As a 50s-something white guy from Maine, I grew up in a rural world with its related attitudes. You might imagine we weren’t overly gay-friendly in the late ‘70s and early ‘80s. If a guy had an earring, he was gay, at least to us. And we called him a fag.
At least until a friend or two each got an earring during the Punk era, and it seems to me we more or less accepted it. The earring, not any possibility of being gay, as that was unimaginable, and certainly not allowed.
Fast forward to my college years, and while I was aware of the gay club on campus, I had little-to-no contact and rarely thought about gays, lesbians, or others, though I’m sure I had generally negative feelings toward them, and their lifestyle.
A Gay Bar
Then around graduation, by chance, an exotic girl suggested we go to her favorite club for our first date.
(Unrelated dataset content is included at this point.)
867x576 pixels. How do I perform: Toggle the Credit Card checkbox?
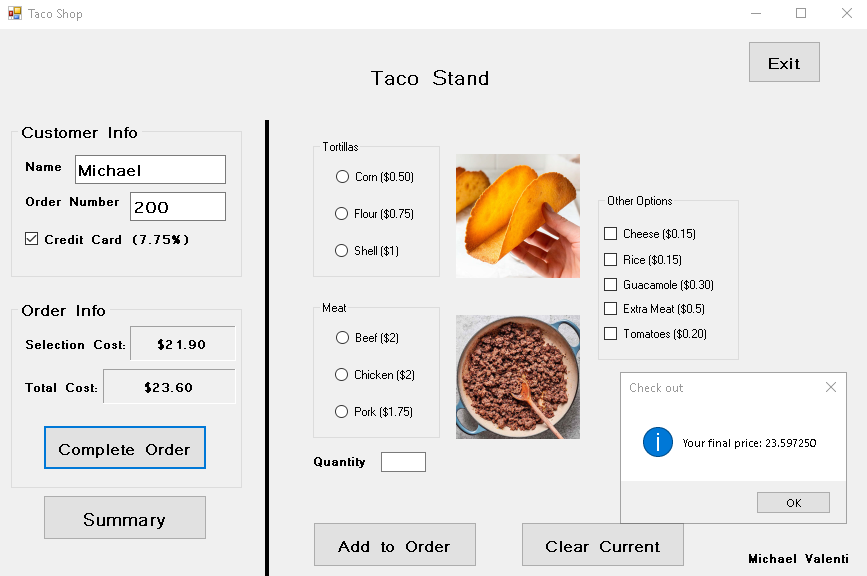pos(32,239)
She, being from the Caribbean and with lots of gay friends, choose a gay club, without telling me until we arrived. She wanted to ensure I could accept and be positive around her gay friends and their lives. Good for her on this.
I was pretty surprised but, as I hate no one and try hard to get along with everyone, I went along with it and had a decent time. I even ran into a couple of guys I knew from school, who I had no idea played for the other team. I made sure to stay close to my girl so it was clear I was not one of ‘them’.
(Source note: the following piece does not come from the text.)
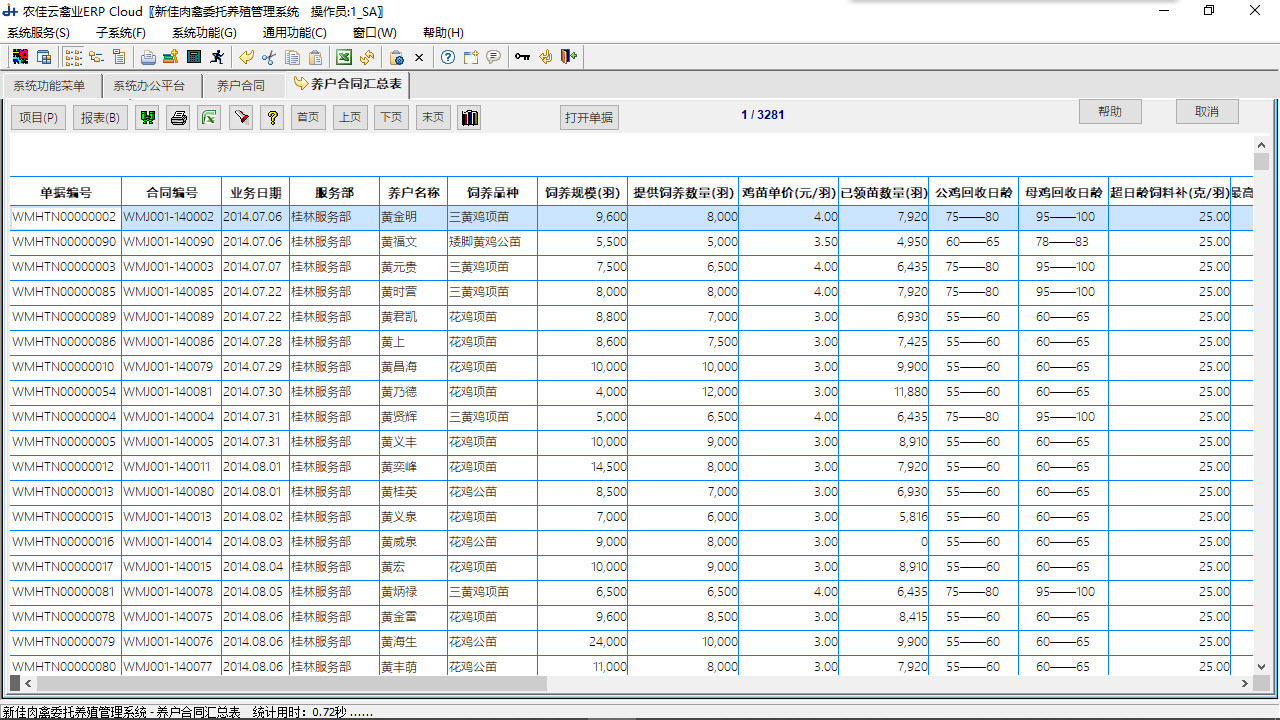The width and height of the screenshot is (1280, 720).
Task: Select the scissors cut icon
Action: click(x=268, y=57)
Fortunately, most gay guys, then and now, have good gaydar, and they knew I was not into them, so contrary to my expectations, no one hit on me, and I was able to people watch.
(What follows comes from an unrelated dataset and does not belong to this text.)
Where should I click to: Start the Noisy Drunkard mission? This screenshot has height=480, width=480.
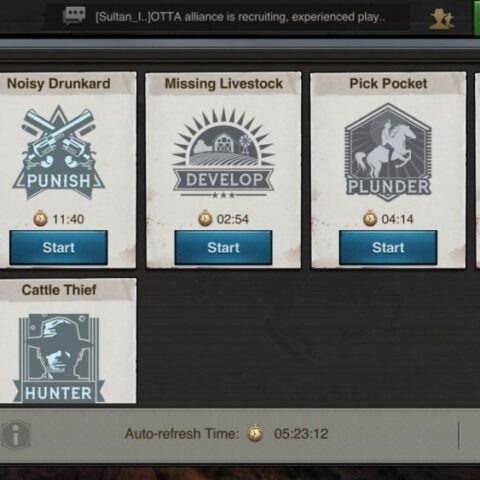click(58, 248)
Well, almost no one, other than my neighbor at the men’s room urinals, who commented on my exposed body parts—an amusing story, then & now.
We went to that club several more times, but it got kinda boring, as it’s hard to talk to guys in a gay club, and there were few girls to look at; so we started going elsewhere. But I never forgot how that place, whose name is long forgotten, got me over the hump, shall we say, of accepting gays & lesbians.
That was it
And that was it. Gay guys are just guys, maybe better dressed and sometimes more colorful, but that’s it. From that point onward, and undoubtedly due to my girlfriend’s influence, I completely accepted gays and became a strong supporter of LGBT issues.
In fact, after moving to San Francisco years later and living near the Castro, I was disappointed to not be in town for the brief gay wedding registration period in 2004. I would have been right at city hall volunteering to help manage the crowds and process, super happy that gay folks could finally marry the ones they loved. I’m still pleased that my beloved state of Maine led the way as the first state where voters, not courts or legislators, approved gay marriage.
Trans Folks
A few years later, I was working with an insurance software company and we were in Chicago, on-site at a customer to install our products. There was a transgender woman in the software department who was making a slow years-long male-to-female transition at that time.
There were plenty of snickers, and some jokes, mostly due to her having a wife and kids, which struck us as very strange, and we often wondered about the effects on them. We later also mused about bathrooms, which did indeed become an issue until she got a dedicated toilet. That was 20 years ago.
And while I never worked with her, and we only shared a meeting or two, she was universally regarded as a very nice person and very competent at her job. Most people were happy to work with her, and in a big city mixed-race and gender office with thousands of people in the ’90s, no one really seemed to care, which was impressive.
And that was it. She was just a person, good at her job, and while there were a few jokes for a while, no one really cared that much, and that was it. And from that, I accepted trans folks, and it never bothered me (if it ever even had).
Years later in San Francisco, I took my teenage nieces & nephews from Maine to the Castro to get a sense of GLBT folks and their life and to see that, while perhaps unusual, it’s all normal. Like most young people, they’re more open than my generation.
That is it
That is it. Gay and trans folks are people, too, and while their path has likely differed from the mainstream (less and less), it’s no less valid, and often a lot more difficult. Support LGBT folks and their community, regardless of your path to get there.
Questions:
How many gay or LGBT friends & colleagues do you have?
How can you make their lives easier?
Have you discussed or covered LGBT+ with your kids?